Qwest has not opened its services to local competitors and so we don't have local phone service competition.  They are also withholding millions is fees from the City of Portland, triggering a budget shortfall and a cut in services. This editorial from the January 24, 2002 New York Times says the rest.


January 24, 2002


Fair Local Phone Rates


The New York Public Service Commission helped jump-start competition for local phone service yesterday when it ordered Verizon to further discount the wholesale rate at which it leases its lines to competing companies trying to enter the New York market. The move is not only beneficial to state consumers; it could be of vital importance to the nation's overall economy.
In recent years, healthy competition has revolutionized the market for many telecommunications products, from long distance to cellphone services. Local service, however, remains a near-monopoly, firmly in the hands of the Baby Bells, including Verizon, that were created by the breakup of AT&T in 1984 and control the "last mile" of wire into consumers' homes and offices. Nationwide, competitors to the Baby Bells provide local service to less than 10 percent of all phone lines, and only 5 percent of all residential lines.

It was not supposed to end up that way. One of the goals of the landmark 1996 Telecommunications Act was to unleash the same competitive forces on the $110 billion market for local phone service that had previously transformed the long-distance market. The Baby Bells were meant to lease parts of their networks to competitors for a "reasonable and just" wholesale rate. In return, the legislation allowed the Baby Bells to enter the long-distance market.

The danger now is that the bargain at the heart of the law will be betrayed ‹ that the Baby Bells will be able to provide long-distance service without honoring their obligation to open their home markets to real competition. Last month, however, proponents of competition finally had reason to cheer. The U.S. Court of Appeals for the District of Columbia asked the Federal Communications Commission to reconsider its decision to allow SBC, a local phone company, to provide long-distance service in Oklahoma and Kansas. The court found that SBC was not keeping its side of the bargain imposed by the Telecommunications Act, since the wholesale prices it charged new entrants in the local market were too high to allow effective competition.

Objective 1 -> Duplicate the passage of the local phone competition extract between "Qwest has not" and "says the rest.", inclusive.
Objective 2 -> According to the local phone competition extract, what share of all residential lines nationwide do competitors to the Baby Bells serve?

Stored rows ->
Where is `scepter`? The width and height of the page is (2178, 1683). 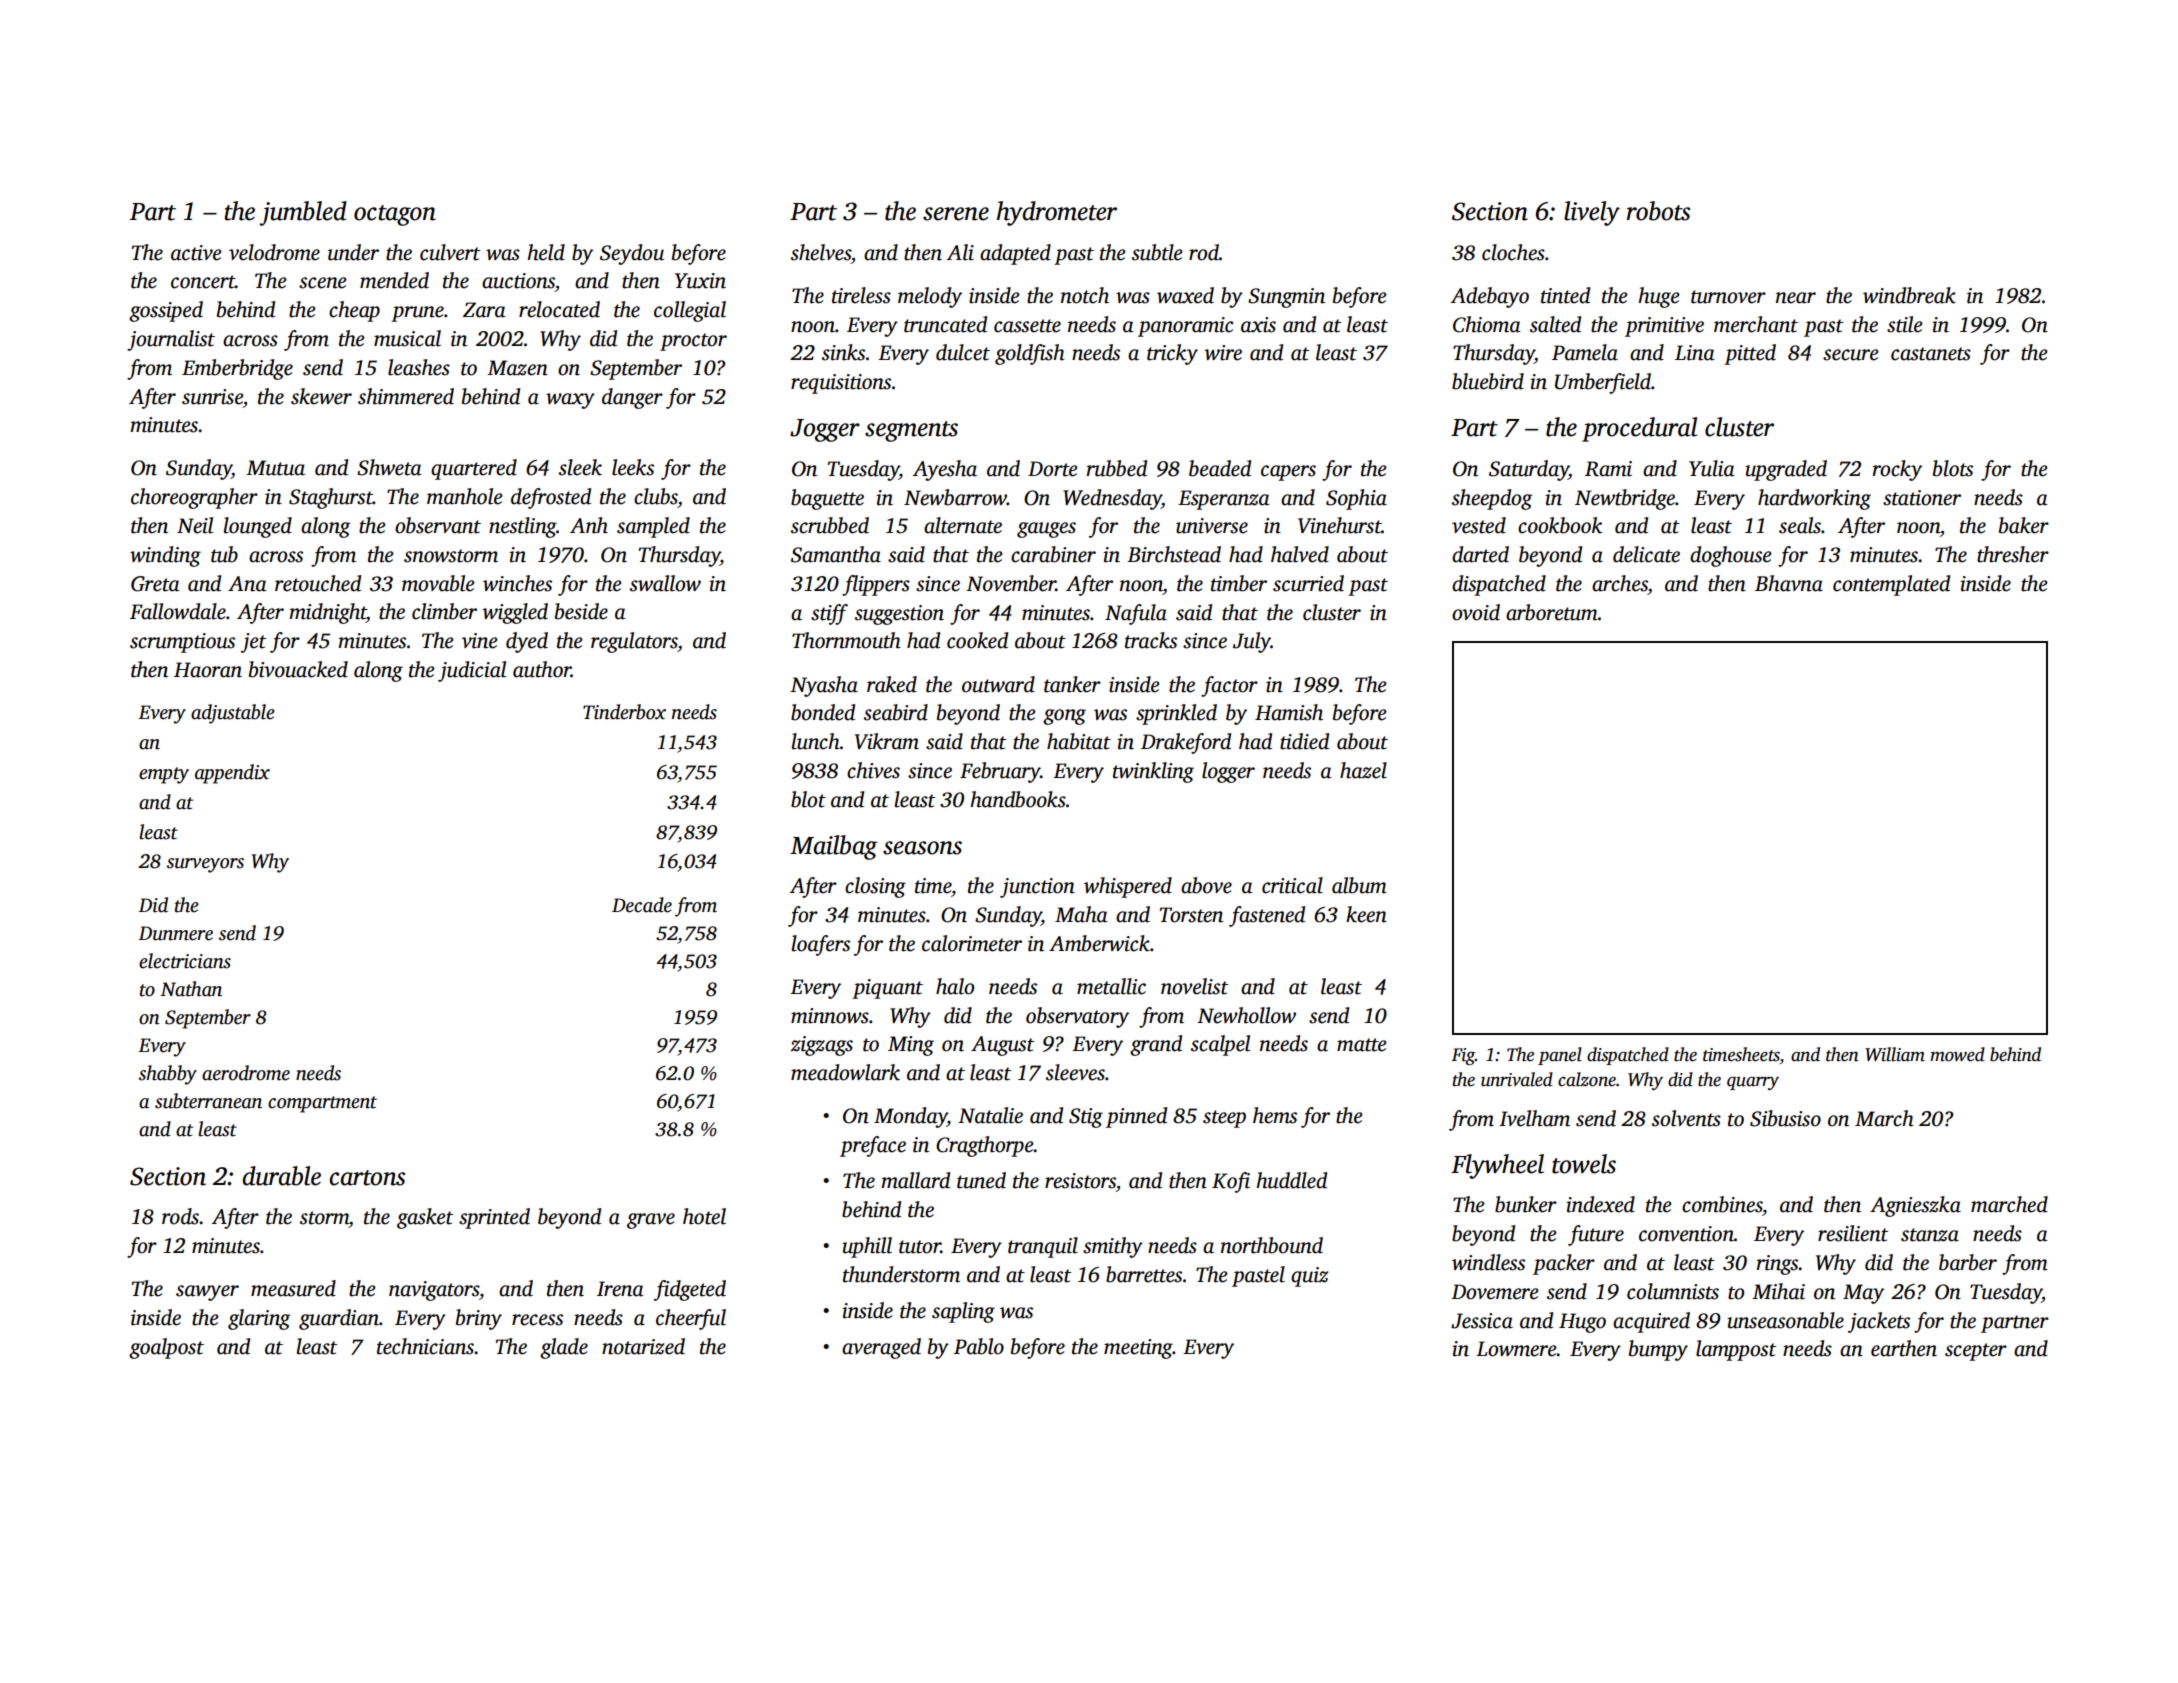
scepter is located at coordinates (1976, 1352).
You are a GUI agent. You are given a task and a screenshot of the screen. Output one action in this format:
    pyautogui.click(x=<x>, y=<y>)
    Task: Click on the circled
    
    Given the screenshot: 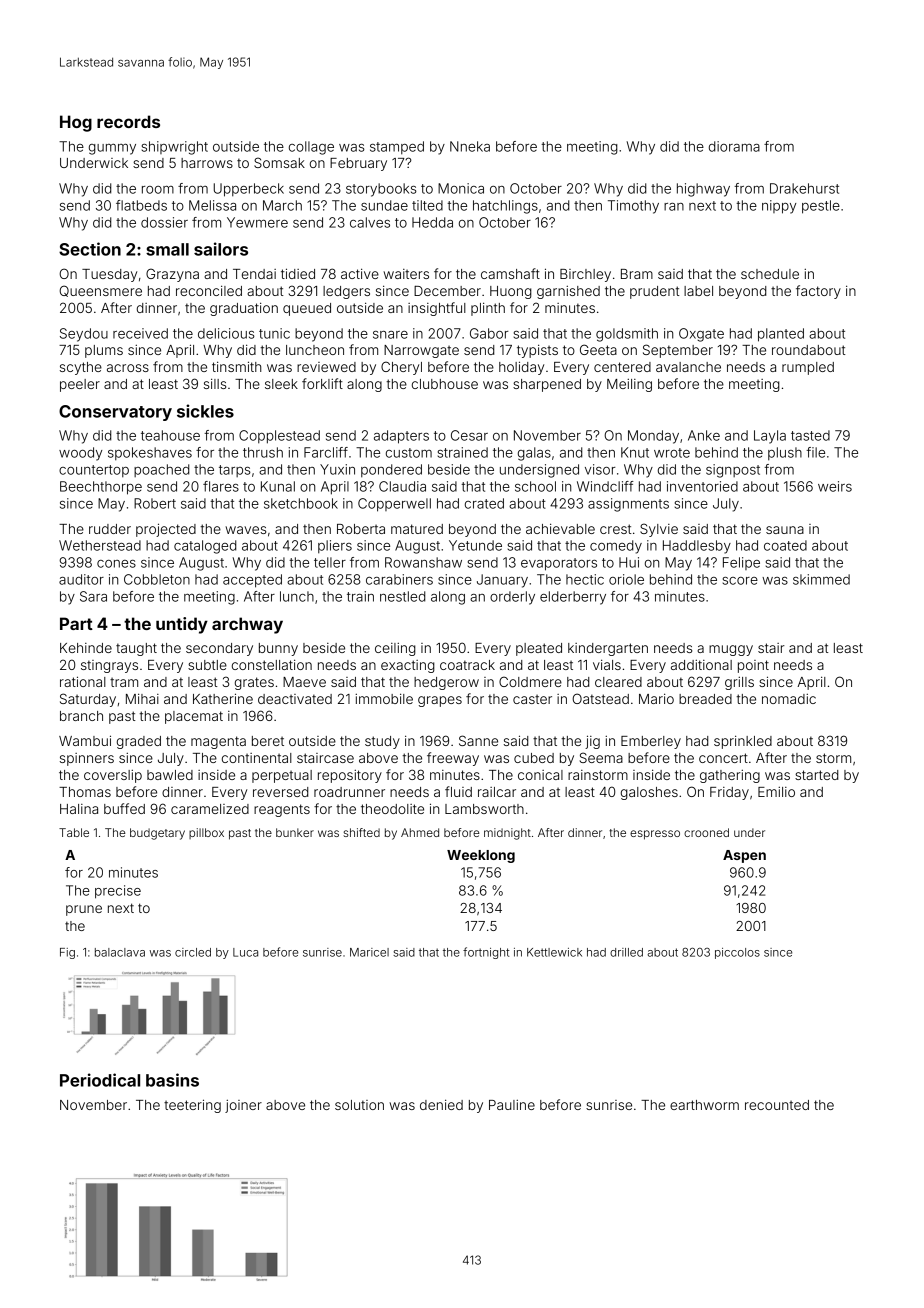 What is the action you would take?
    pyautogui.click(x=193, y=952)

Exercise answer 1 ->
Qwest has not opened its services to local competitors and so we don't have local phone service competition.  They are also withholding millions is fees from the City of Portland, triggering a budget shortfall and a cut in services. This editorial from the January 24, 2002 New York Times says the rest.

Exercise answer 2 -> Only 5 percent.